▸ **Assigned task**:
Please copy every line from the following entries in which the word "next" appears.

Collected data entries
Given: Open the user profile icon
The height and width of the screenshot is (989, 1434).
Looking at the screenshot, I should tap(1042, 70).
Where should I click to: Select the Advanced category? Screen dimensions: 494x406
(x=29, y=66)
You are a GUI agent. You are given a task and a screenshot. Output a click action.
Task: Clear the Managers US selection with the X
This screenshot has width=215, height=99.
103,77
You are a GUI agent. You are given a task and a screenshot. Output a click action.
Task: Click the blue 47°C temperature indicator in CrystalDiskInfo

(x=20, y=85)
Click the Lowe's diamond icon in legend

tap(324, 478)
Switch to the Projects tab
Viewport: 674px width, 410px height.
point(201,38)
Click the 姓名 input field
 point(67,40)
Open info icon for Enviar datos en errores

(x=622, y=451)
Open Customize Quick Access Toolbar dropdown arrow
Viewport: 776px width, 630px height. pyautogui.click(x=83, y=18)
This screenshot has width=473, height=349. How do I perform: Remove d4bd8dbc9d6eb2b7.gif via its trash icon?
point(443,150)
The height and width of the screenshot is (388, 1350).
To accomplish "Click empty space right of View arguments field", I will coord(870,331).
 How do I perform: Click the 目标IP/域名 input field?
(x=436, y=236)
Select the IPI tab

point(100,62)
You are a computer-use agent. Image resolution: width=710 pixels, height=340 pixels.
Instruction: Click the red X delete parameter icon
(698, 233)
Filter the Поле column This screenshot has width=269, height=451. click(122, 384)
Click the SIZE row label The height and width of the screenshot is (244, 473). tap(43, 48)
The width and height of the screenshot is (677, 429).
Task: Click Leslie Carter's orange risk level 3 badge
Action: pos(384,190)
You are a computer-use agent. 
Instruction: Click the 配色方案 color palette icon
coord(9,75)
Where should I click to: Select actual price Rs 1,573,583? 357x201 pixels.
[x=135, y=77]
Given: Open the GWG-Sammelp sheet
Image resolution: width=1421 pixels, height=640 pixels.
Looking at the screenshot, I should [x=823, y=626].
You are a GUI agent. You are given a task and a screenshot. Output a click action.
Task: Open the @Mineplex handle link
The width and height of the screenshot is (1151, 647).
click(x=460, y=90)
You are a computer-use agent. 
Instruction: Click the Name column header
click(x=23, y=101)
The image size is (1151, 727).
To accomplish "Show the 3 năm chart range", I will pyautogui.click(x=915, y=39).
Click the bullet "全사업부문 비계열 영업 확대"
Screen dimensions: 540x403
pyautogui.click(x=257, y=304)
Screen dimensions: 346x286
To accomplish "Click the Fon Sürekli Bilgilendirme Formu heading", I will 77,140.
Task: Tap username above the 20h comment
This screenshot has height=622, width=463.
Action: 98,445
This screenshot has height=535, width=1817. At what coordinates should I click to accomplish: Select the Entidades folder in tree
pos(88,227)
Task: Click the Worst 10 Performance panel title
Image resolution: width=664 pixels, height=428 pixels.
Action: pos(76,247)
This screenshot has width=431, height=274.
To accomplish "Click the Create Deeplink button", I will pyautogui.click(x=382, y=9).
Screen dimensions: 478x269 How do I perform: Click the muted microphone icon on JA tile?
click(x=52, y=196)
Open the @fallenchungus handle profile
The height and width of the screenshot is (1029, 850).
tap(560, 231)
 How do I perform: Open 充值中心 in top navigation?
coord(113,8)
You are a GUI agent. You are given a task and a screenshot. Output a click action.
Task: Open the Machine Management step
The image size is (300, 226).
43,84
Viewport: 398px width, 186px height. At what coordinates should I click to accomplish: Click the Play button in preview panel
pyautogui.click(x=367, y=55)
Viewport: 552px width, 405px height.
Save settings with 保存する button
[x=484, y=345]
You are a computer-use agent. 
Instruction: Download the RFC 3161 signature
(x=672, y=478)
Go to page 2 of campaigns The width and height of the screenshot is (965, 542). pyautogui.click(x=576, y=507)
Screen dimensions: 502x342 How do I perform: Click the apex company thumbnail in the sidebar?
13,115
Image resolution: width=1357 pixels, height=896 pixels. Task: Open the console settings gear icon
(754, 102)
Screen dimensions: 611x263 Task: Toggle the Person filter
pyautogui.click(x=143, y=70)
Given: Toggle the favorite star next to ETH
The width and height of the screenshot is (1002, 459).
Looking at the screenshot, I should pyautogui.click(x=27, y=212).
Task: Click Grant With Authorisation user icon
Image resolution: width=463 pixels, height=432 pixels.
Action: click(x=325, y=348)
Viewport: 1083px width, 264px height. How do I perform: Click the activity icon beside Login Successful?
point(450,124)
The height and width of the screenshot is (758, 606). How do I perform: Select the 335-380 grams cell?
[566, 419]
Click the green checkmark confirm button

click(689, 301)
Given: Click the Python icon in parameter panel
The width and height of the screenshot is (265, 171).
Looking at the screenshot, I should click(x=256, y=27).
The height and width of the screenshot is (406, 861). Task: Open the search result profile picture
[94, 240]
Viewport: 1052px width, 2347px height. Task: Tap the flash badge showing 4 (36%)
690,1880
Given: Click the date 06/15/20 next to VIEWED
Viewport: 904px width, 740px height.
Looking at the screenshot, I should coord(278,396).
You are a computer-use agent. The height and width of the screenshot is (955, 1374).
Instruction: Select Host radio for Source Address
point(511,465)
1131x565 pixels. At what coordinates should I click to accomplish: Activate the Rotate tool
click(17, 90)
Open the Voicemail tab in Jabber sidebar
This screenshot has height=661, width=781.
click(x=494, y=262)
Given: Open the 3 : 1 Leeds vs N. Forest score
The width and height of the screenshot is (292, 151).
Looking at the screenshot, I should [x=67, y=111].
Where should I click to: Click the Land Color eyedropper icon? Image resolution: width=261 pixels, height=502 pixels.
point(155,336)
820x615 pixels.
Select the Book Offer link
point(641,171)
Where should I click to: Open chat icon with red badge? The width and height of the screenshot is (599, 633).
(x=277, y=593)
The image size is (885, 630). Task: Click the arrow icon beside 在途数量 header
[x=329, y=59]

▸ **Response to the task**:
Given: Toggle the favorite star next to ETH
Given: Click the date 06/15/20 next to VIEWED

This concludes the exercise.